There is a famous story about a former professional football coach, a wheeler-dealer type, who traded draft choices at warp speed. One year, however, even he went too far when he traded the same draft pick to two different teams. The NFL had to remind him that you can only trade a pick once.

Someone should repeat this story to liberal Democrats who have made promises to every spending lobby under the sun. The problem is that they’re spending the same money multiple times. 

Consider these recent headlines:

(1) Sen. Barack Obama (Ill.) has promised a “middle-class tax cut” to be paid for by raising taxes on the “rich,” including a hike in capital gains rates and corporate tax rates.

(2) Sen. Hillary Rodham Clinton (N.Y.) has proposed a vast expansion of federal involvement in healthcare with generous subsidies to be paid for by an increase in personal tax rates for the “rich.”

(3) Rep. Charles Rangel (N.Y.), chairman of the House Ways and Means Committee, has considered proposing a long-term “fix” for the Alternative Minimum Tax (AMT) to keep the middle class from paying this levy. Reports are that Rangel will propose raising regular income tax rates on, you guessed it, the “rich” in order to fix a tax that was originally designed only to affect the “rich.” Oh, what a tangled web we weave.
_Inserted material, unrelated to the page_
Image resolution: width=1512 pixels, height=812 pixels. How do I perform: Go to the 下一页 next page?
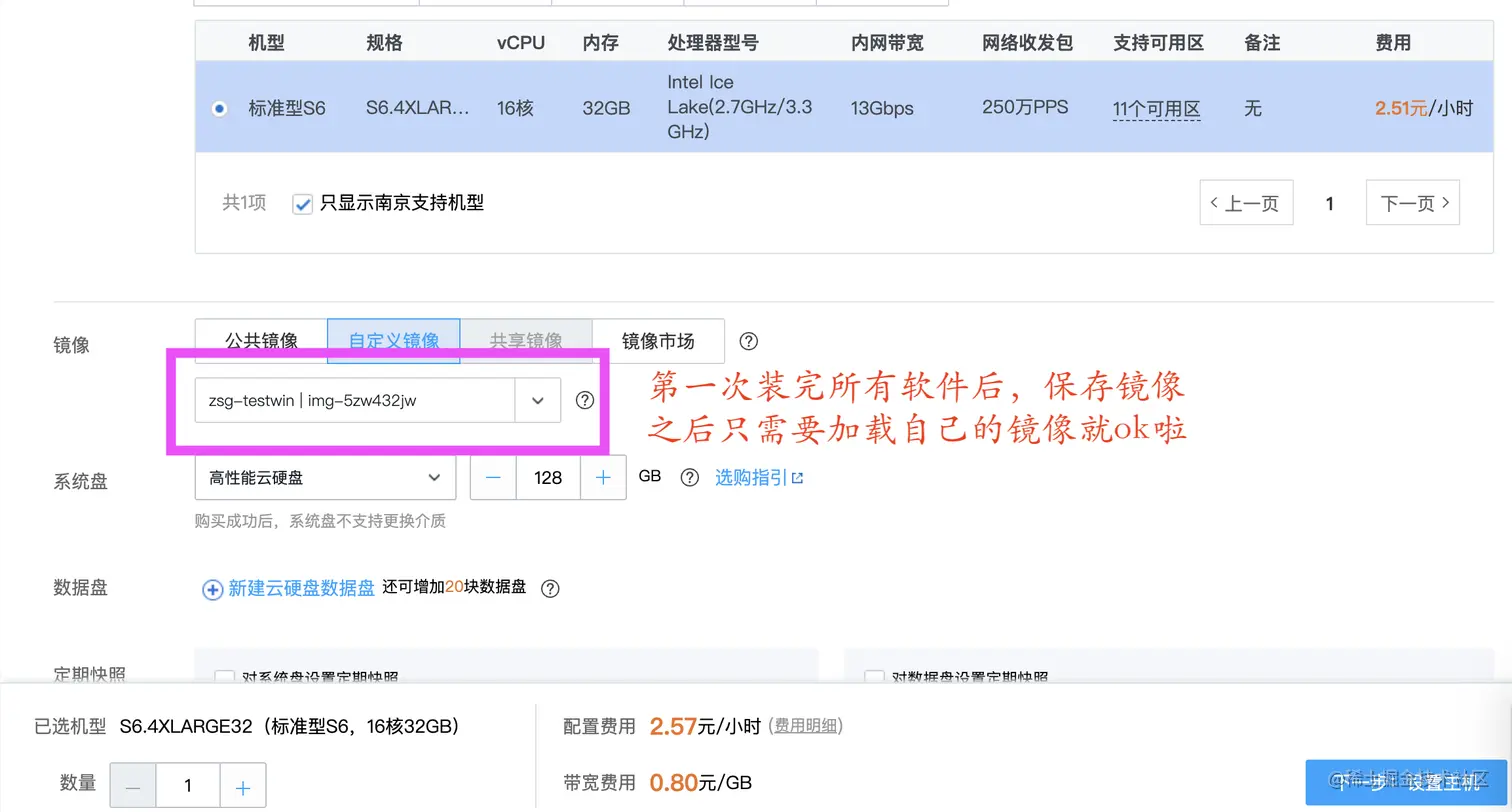point(1412,202)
And today’s papers report that Democratic Gov. Martin O’Malley of Maryland is proposing a surtax on “the rich” in order to pay for that state’s profligate spending. But he’s only a governor and fortunately can only increase the misery of the long-suffering taxpayers of Maryland. However, we can also add that other national politicians have advocated taxing the “rich” to create an even more generous drug benefit for seniors or to fund spending on more infrastructure needs.

Do you see a pattern here? Taxing the “rich” has become devoid of intellectual meaning and is nothing more than a campaign placeholder for whatever spending program a liberal politician wants to propose. Leave aside the fact that history demonstrates that tax increases almost never generate the amount of money estimated because individuals logically rearrange their affairs to avoid the full impact of the tax.

How can taxing the “rich” simultaneously pay for generous healthcare benefits, a middle-class tax cut, an AMT repeal, and the other programs? It can’t. Such rhetoric, though, serves a twofold campaign  purpose, namely, to buy off major constituencies in return for votes and to demonize the targets of the tax increases as selfish and unworthy to retain what they have earned.

And how about the final irony: Which liberal candidate for president is advocating using these funds to pay down the deficit?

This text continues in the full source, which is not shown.